Di fatto, viene osservato, mentre Lactalis "investe in Francia, percependo anche 99 milioni di euro di aiuti di Stato, sottrae risorse alla controllata italiana e prepara un piano industriale che temiamo contenga soprattutto tagli di volumi e di personale". Secondo la Cgil parmense, "non erano questi gli intendimenti dichiarati ai tempo dell'Opa, non sono queste le aspettative dei lavoratori che hanno contribuito in maniera determinante a risollevare l'azienda dal crack e oggi si trovano in balia di queste dinamiche sovranazionali. E' urgente l'intervento del Governo - chiosa la nota - il sindacato non rimarrà fermo".

6 - FLAI-CGIL, FRANCESI SCIPPANO AZIENDA EMILIANA
"In questo anno - spiega Macchiesi - Lactalis non ha investito un euro per migliorare gli impianti e soprattutto per rinnovare i prodotti". Lactalis "con questa operazione cala la maschera ed evidenzia la volontà di utilizzare la Parmalat nel mondo e dismettere la parte italiana. Ci chiediamo - conclude Macchiesi - se il Governo e gli organi competenti non abbiamo nulla da dire per evitare che a pagare siano i soliti noti".

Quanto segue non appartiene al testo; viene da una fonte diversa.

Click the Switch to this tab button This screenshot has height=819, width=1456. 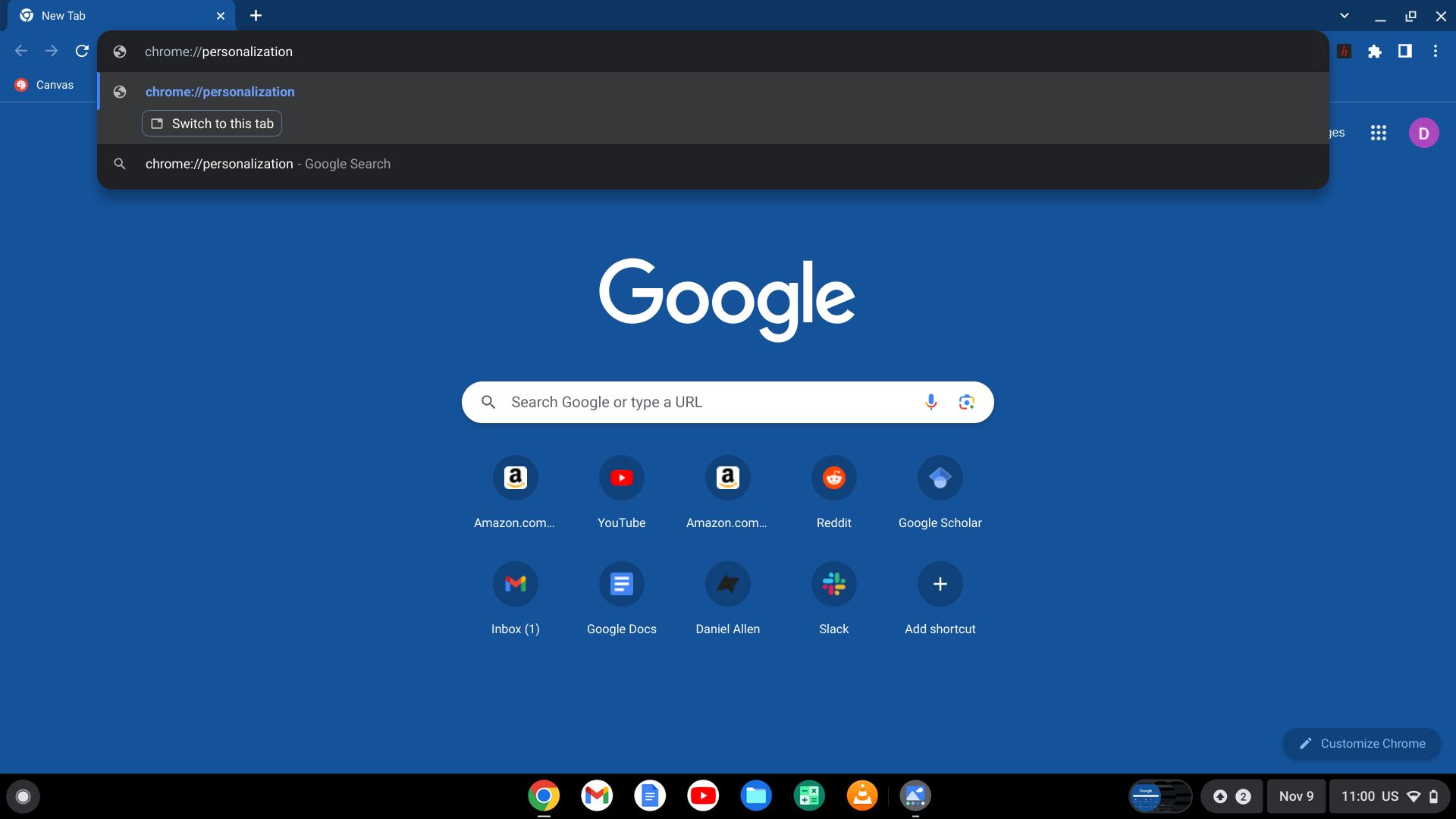(212, 123)
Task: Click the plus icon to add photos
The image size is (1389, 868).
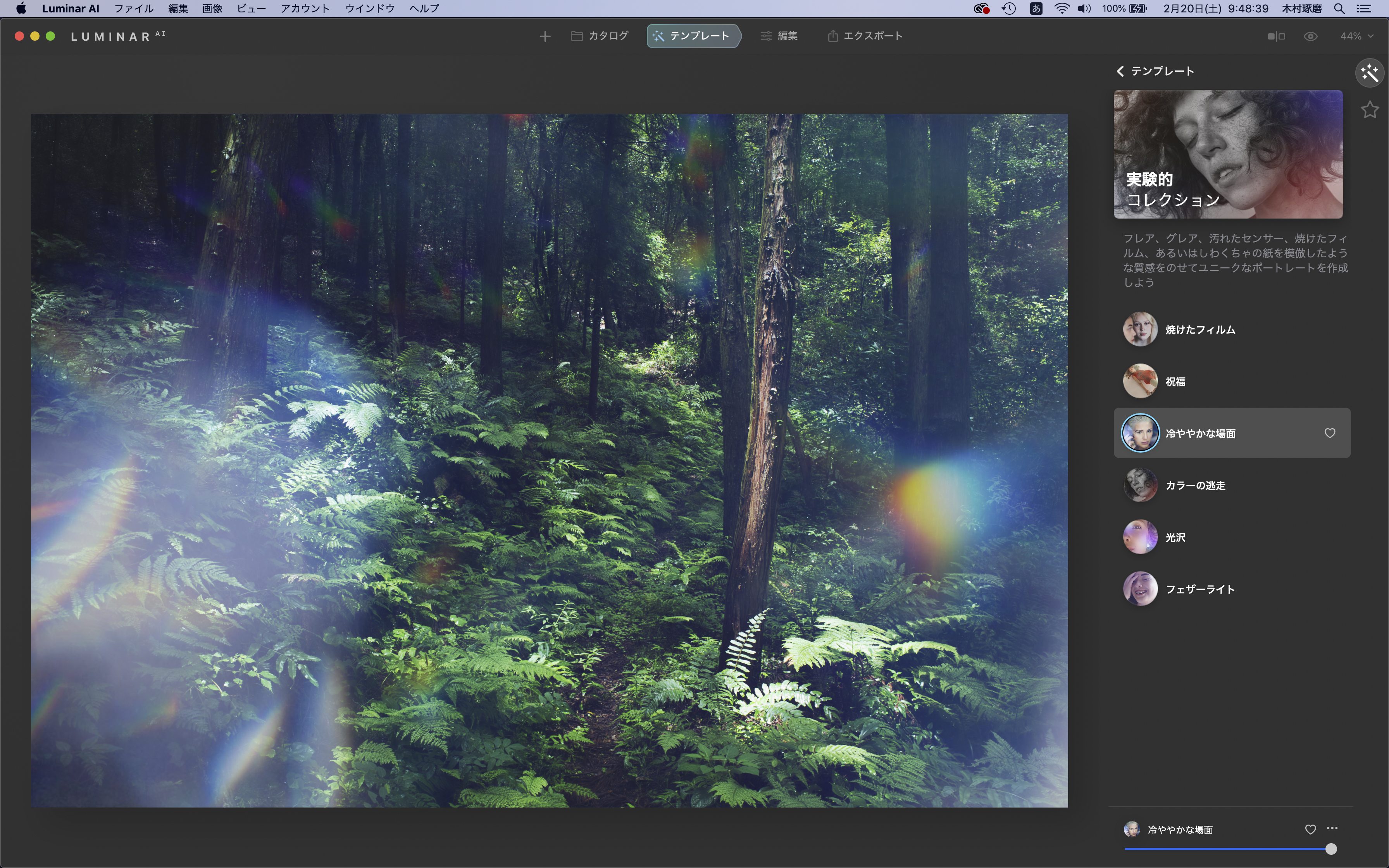Action: pyautogui.click(x=545, y=36)
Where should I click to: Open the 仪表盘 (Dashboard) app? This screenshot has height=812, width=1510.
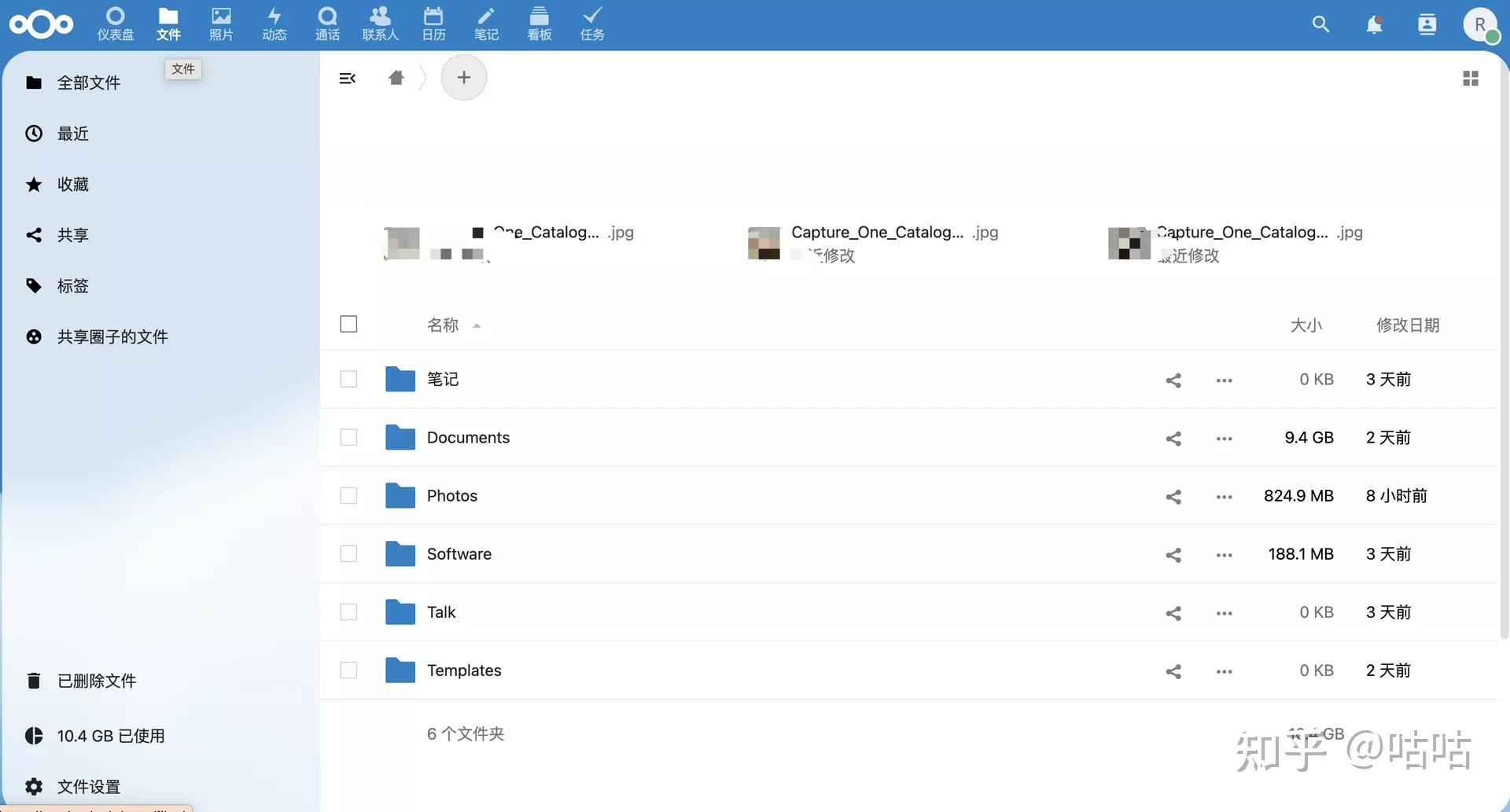tap(116, 24)
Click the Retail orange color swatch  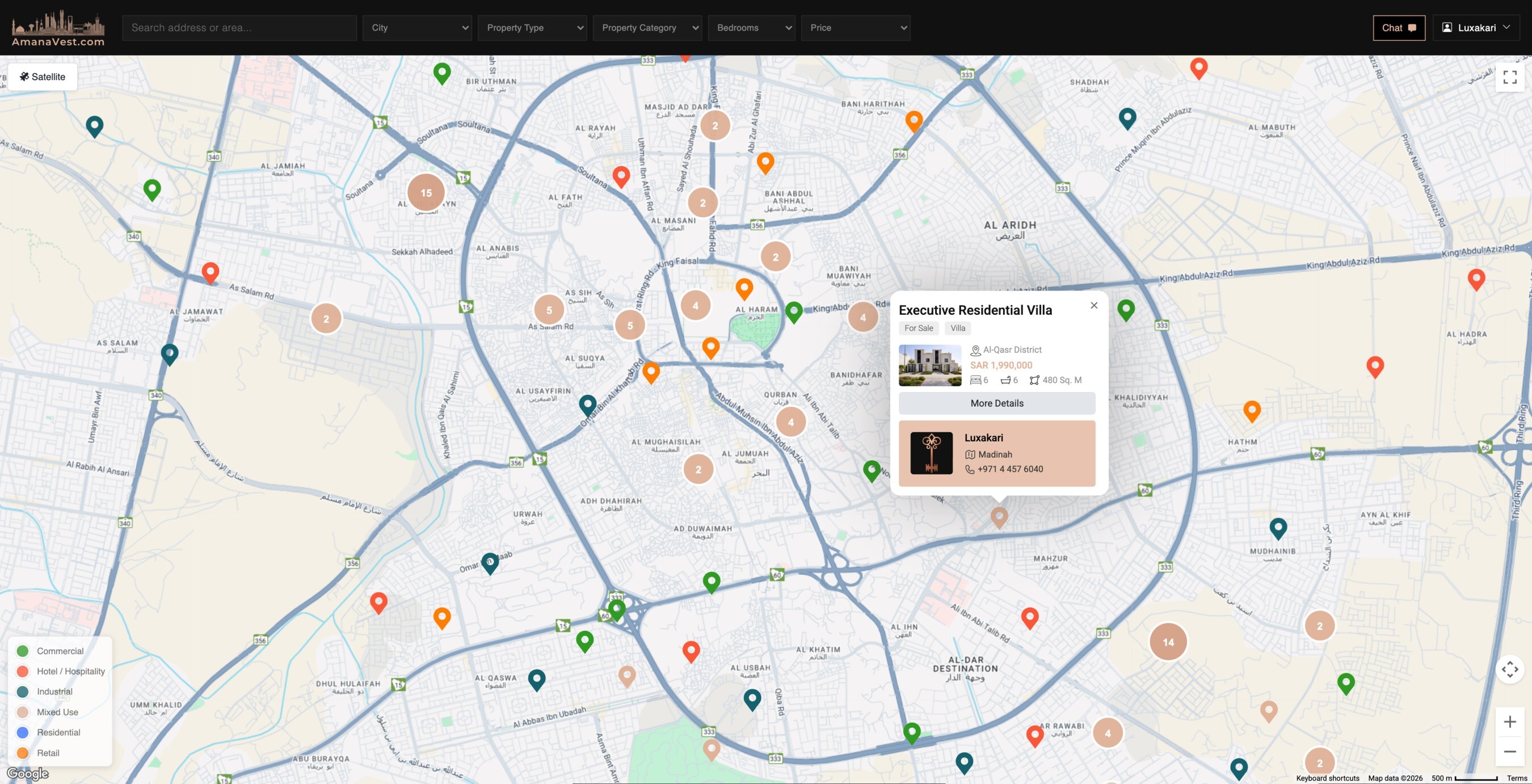pyautogui.click(x=23, y=752)
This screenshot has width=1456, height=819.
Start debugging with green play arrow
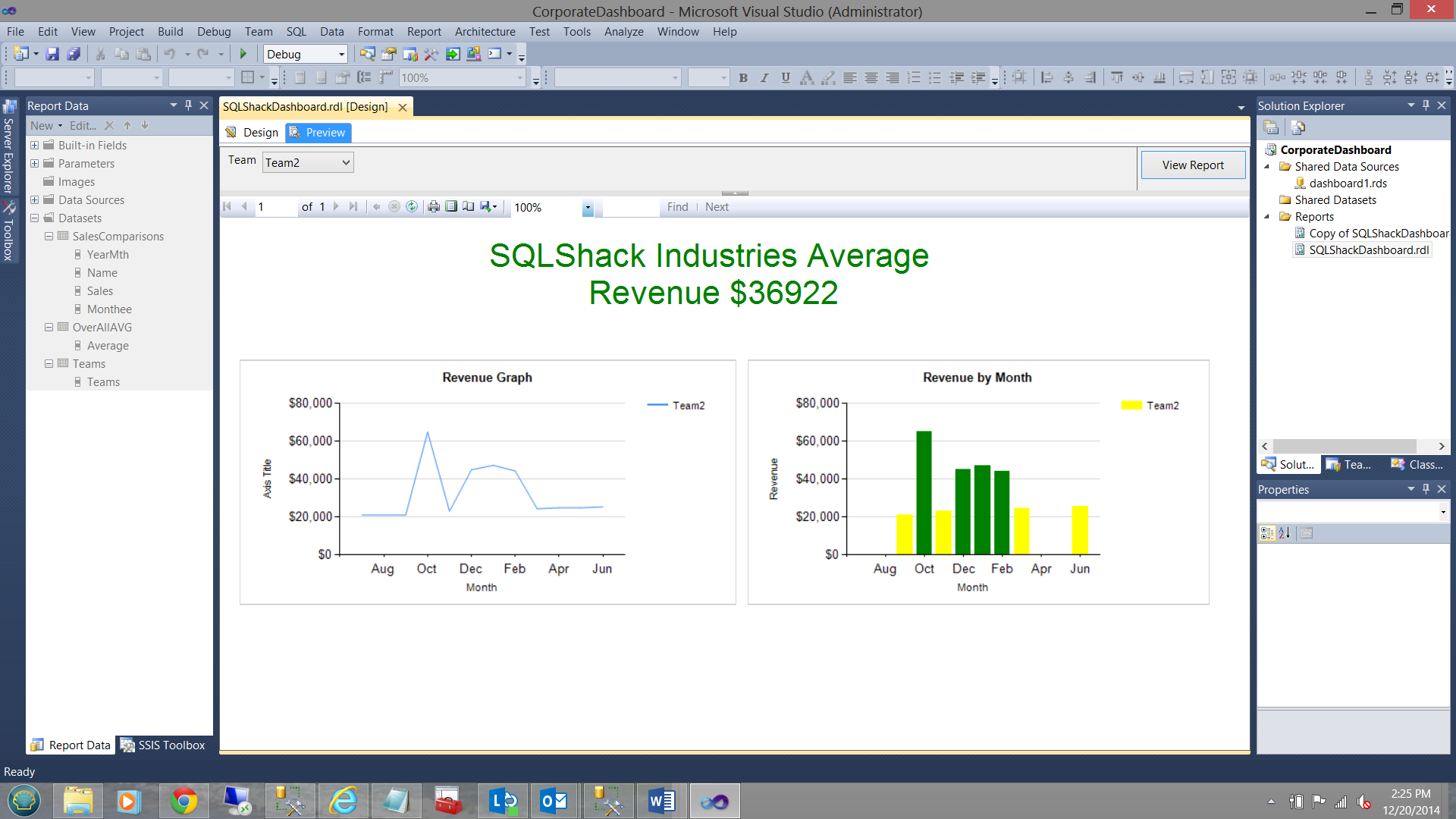(x=243, y=54)
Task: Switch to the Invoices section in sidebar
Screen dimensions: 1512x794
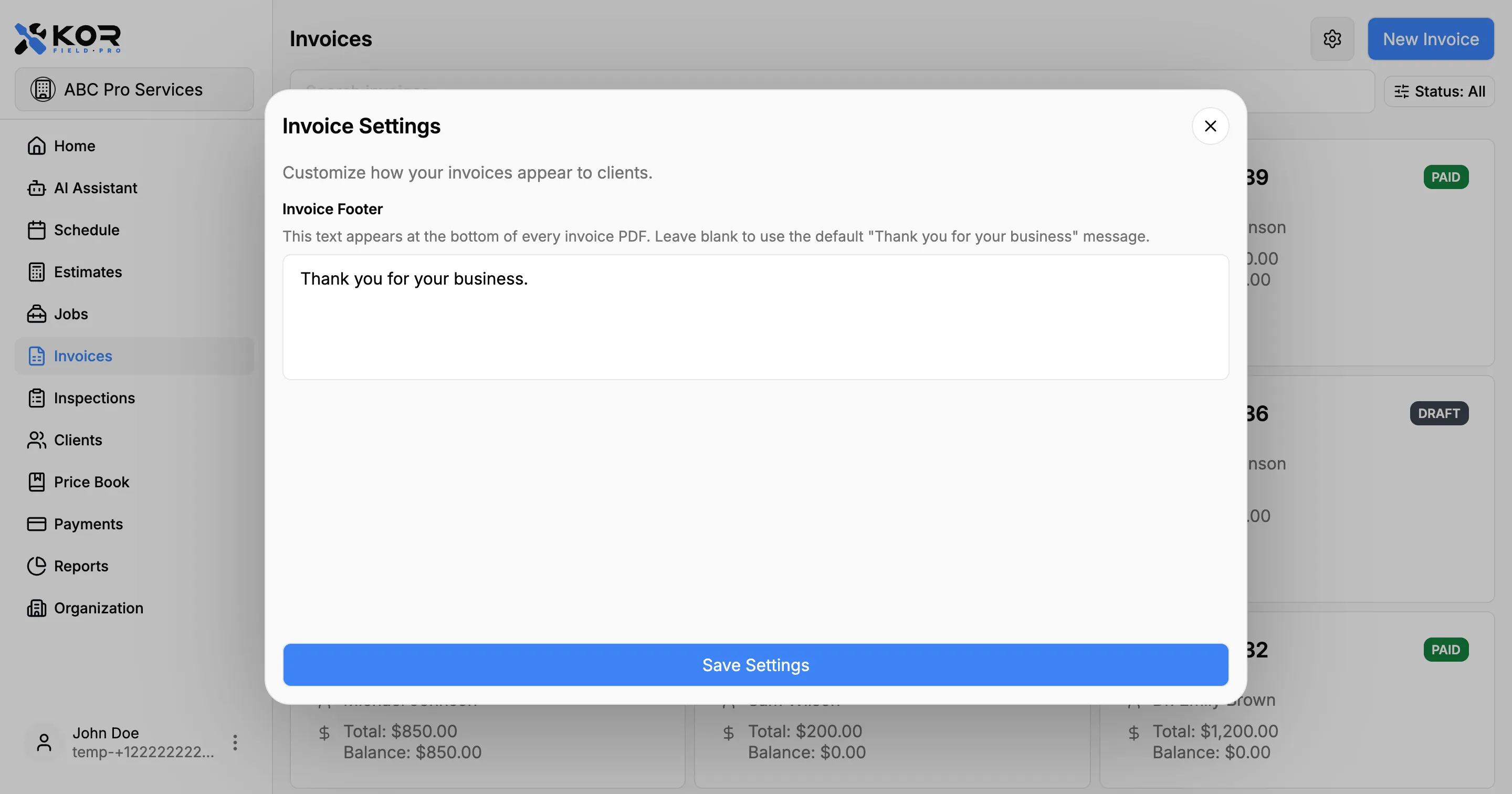Action: [83, 356]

7 - PARMALAT:UILA, LACTALIS VIOLA IMPEGNI, TESORETTO VA A ESTERO
(ANSA) - "Apprendiamo dai giornali che il 'tesoretto' di Parmalat (1,4 mld di euro) è andato a rafforzare attività industriali di Lactalis fuori dall'Italia". Così il segretario nazionale della Uila-Uil, Tiziana Bocchi, commenta l'acquisto, da parte dell'azienda emiliana, di Lactalis Usa. Questa operazione contraddice, secondo la sindacalista, l'accordo sulle linee guida del piano industriale del 16 maggio scorso, quando Lactalis aveva dichiarato di voler rendere Parmalat "il principale operatore globale nel mercato del latte confezionato", valutando l'opportunità di farvi confluire le proprie attività nel settore "e portando, quindi, sede, organizzazione e testa in Italia".

A un anno di distanza, "siamo ancora in attesa di conoscere il piano industriale" mentre la diversificazione produttiva del gruppo sembra sempre più orientata al mercato dei formaggi, continua Bocchi. "Se queste sono le modalità attraverso le quali Lactalis intende gestire le relazioni sindacali, deve sapere che a la strada sbagliata e che gli impegni assunti dovranno essere rispettati", aggiunge la sindacalista. "Insieme a Fai e Flai, metteremo in campo tutte le iniziative utili a tutelare e difendere Parmalat Italia", conclude, sollecitando anche l'intervento del governo.